Amadeus, film de Milos Forman, commentaire

  Bienvenue sur le site d'un manipulateur de mots, passionné d'écriture, de cinéma, de musique, d'ésotérisme...     

Amadeus,
      1984, 
 
de : Milos  Forman, 
 
  avec : Tom Hulce, F. Murray Abraham, Elizabeth Berridge, Simon Callow, Roy Dotrice, Christine Ebersole, Jeffrey Jones,
 
Musique : Mozart, Salieri, J.S.Bach, Pergolese...


 
Lire le poème ( CinéRime ) correspondant : ' Décomposition '

 
Enfermé dans un asile d'aliénés, Antonio Salieri (F. Murray Abraham), jadis musicien officiel de la cour d'Autriche, reçoit la visite d'un prêtre, le père Vogler (Richard Frank), venu le confesser. Il lui raconte le drame de son existence : une vie de gloire et de bonheur jusqu'à ce qu'apparaisse, en 1781, un jeune compositeur précédé d'une flatteuse réputation : Wolfgang Amadeus Mozart (Tom Hulce). D'abord protégé par le Prince-Archevêque de Salzbourg, le jeune homme entre dans les faveurs de l'Empereur Joseph II (Jeffrey Jones). Son caractère et ses conceptions musicales ne sont pas toujours du goût des seigneurs de l'époque, mais Salieri reconnaît en lui un créateur de génie. Et sa souffrance le conduit à la haine... 
 
 Beethoven n'avait pas eu beaucoup de chance, sous les traits pourtant idoines de Gary Oldman, dans l'affligeant "Ludwig van B." de Bernard Rose. Tel n'est pas le cas de Mozart, auquel Milos Forman a offert un écrin éblouissant. Cet "Amadeus" est une merveille d'intelligence, de beauté, le mariage idéal du ciel et de la terre, du divin et du profane. Beethoven était présenté sous les traits d'un abominable, vulgaire et violent personnage. Au premier abord, Mozart ne diffère pas vraiment de son futur confrère, et la scène truculente où nous le voyons apparaître au début du film, nous livre une espèce de grand adolescent insolent, lubrique, immature, inventeur du verlan !, le rire fusant comme un geyser, qui a de quoi surprendre, effectivement, le guindé Salieri ! Mais là s'arrête, par bonheur, le parallèle avec la réalisation de B. Rose. Milos Forman nous plonge immédiatement dans la créativité du jeune prodige et parvient à créer une osmose miraculeuse entre les événements quotidiens, les tempéraments des protagonistes et le génie musical spontané de Mozart. Alors que Schindler n'était qu'un prétexte, un pâle fantôme qui partait à la recherche de la "bien-aimée lointaine" de Beethoven, Salieri, loin de n'être ici qu'un faire-valoir, est un personnage majeur du drame, peut-être même "le" personnage majeur.
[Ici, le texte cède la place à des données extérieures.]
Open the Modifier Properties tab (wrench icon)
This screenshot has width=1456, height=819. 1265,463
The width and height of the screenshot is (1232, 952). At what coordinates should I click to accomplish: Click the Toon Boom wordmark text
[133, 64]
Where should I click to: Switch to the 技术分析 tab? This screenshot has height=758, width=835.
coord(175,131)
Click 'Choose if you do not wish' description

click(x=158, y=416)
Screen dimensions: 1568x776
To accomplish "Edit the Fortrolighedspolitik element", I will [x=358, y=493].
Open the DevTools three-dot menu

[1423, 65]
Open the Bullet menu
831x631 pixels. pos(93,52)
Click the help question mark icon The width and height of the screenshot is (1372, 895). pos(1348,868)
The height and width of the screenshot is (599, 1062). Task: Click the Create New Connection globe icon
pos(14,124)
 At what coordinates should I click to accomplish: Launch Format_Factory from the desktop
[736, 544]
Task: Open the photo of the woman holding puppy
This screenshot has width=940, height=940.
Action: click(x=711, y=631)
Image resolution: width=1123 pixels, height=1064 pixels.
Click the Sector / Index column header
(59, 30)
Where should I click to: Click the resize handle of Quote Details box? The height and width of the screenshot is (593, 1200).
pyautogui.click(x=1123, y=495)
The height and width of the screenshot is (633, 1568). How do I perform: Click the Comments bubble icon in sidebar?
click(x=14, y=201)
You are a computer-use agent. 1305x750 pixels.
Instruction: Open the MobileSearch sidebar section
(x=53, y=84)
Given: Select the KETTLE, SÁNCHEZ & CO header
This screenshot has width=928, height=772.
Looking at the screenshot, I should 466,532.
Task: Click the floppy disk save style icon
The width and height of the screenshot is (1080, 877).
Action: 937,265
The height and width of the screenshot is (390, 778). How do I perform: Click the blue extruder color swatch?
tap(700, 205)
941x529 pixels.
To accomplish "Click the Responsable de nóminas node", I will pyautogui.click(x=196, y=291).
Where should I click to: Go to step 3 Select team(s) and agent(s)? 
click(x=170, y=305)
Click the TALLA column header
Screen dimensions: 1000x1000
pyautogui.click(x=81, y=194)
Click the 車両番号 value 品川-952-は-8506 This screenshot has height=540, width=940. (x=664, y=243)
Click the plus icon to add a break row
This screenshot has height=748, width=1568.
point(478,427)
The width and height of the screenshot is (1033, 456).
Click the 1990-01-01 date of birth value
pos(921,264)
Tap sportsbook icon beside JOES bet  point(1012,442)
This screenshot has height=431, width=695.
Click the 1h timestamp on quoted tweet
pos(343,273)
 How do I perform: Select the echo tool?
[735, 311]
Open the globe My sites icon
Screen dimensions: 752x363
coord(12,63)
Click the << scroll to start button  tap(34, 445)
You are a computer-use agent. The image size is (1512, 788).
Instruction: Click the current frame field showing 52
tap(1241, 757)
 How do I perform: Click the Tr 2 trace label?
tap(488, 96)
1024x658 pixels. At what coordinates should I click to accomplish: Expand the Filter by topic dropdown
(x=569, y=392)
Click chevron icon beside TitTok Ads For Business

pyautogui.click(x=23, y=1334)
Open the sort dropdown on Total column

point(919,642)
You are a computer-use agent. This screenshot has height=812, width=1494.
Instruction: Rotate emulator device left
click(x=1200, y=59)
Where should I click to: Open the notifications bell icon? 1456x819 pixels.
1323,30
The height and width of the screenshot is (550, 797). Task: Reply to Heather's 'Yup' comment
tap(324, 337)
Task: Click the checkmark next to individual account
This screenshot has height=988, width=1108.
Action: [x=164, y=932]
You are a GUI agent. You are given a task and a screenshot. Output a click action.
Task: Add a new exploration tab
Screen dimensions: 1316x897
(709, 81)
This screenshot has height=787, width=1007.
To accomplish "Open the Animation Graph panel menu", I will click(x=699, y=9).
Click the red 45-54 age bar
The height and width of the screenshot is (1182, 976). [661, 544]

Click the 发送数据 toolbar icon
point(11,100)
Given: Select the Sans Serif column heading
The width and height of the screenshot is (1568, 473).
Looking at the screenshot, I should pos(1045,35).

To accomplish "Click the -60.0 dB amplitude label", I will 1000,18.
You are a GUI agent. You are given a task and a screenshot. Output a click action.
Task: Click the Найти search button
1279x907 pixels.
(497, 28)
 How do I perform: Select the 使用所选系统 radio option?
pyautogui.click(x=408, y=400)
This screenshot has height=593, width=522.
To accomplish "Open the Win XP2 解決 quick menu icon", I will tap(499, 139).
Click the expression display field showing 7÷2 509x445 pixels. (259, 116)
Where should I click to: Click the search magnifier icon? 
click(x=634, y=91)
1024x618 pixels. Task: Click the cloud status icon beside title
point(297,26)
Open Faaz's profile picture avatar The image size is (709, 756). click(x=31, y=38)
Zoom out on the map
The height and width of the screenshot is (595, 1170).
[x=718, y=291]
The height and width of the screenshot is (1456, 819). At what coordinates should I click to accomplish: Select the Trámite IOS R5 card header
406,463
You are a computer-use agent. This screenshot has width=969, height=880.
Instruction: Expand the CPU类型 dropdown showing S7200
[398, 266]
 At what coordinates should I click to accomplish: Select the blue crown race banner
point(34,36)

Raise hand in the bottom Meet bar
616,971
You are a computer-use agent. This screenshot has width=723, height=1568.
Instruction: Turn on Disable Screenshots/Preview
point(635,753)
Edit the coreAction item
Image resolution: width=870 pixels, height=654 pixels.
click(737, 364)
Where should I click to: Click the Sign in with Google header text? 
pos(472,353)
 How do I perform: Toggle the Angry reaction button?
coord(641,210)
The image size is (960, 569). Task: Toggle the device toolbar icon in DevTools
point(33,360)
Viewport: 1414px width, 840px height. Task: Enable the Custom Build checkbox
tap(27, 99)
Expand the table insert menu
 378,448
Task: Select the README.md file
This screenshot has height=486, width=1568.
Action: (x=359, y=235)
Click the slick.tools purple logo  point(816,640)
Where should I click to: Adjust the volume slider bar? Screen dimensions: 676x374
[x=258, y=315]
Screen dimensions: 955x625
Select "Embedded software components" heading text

Mozart existe par son inspiration céleste, Salieri par son humanité désemparée. Et ces deux piliers soutiennent un monumental hommage à la musique, qui représente leur amour commun. 
 
 Passionnante de bout en bout est la confrontation de ces deux hommes, l'un perdu dans un monde ludique où la création est indissociable de la verve, de la joie, mais aussi de la difficile gestion d'un quotidien pesant ; l'autre découvrant un abîme qui se creuse sous une gloire vacillante, haïssant son rival, mais plus encore ce Dieu qu'il avait adoré, et sa lucidité qui l'oblige à reconnaître la petitesse de son talent. Extraordinaire scène que celle où l'on voit le visage de Salieri se décomposer en découvrant la beauté de ces notes qui illuminent les feuillets mozartiens. Magique et musicalement merveilleuse cette dictée finale du Requiem par un Mozart-enfant explosant d'inspiration, à un Salieri-élève, tandis que tous deux entendent un invisible orchestre transfigurer en sons ces petites taches dérisoires sur les portées. Mais on découvre également dans cette biographie inspirée, de ravissants épisodes théâtraux, une vie intense, un humour débridé, un symbolisme omniprésent (la puissance du père, la statue du Commandeur dans "Don Giovanni", cette dernière partie du Requiem "Confutatis", qui décrit la damnation des méchants, dictée à Salieri, l'hypocrite, le traître...).  
 
 Toute cette oeuvre est, par son style, mais aussi par le choix inspiré de Tom Hulce, en consonance parfaite avec la musique même de Mozart : tour à tour pétillante, légère, virevoltante, jubilatoire, grave, mais éternellement marquée d'une grâce divine.